Social-emotional learning is not a buzzword. It is the process through which children learn to understand their own feelings, manage their behavior, show empathy for others, build relationships, and make responsible decisions. In East Flatbush, Brooklyn, and across the surrounding neighborhoods, the daycares that actively teach these skills produce measurably different outcomes from the ones that simply supervise children through the day.

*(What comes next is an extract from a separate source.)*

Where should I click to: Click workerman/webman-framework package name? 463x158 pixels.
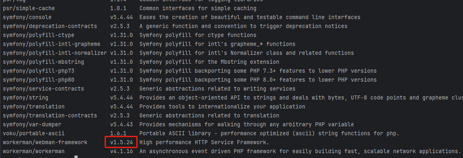pos(45,143)

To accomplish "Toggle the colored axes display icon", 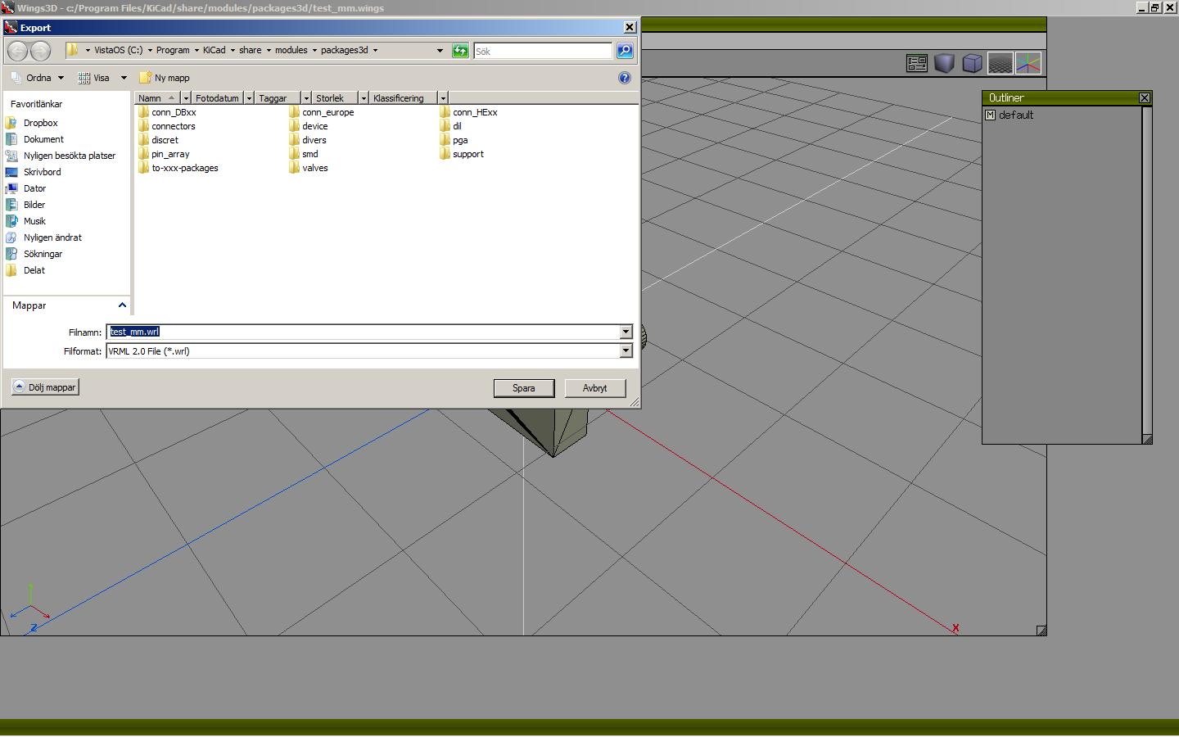I will coord(1028,63).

What Social-Emotional Development Means for Children Under Five
Between birth and age five, children undergo the most rapid social-emotional growth of their entire lives. Zero to Three, the leading research organization for infant and toddler development, breaks this progression into stages. Babies learn who they are by how they are treated. Loving, consistent care builds the trust that becomes the foundation for every relationship that follows.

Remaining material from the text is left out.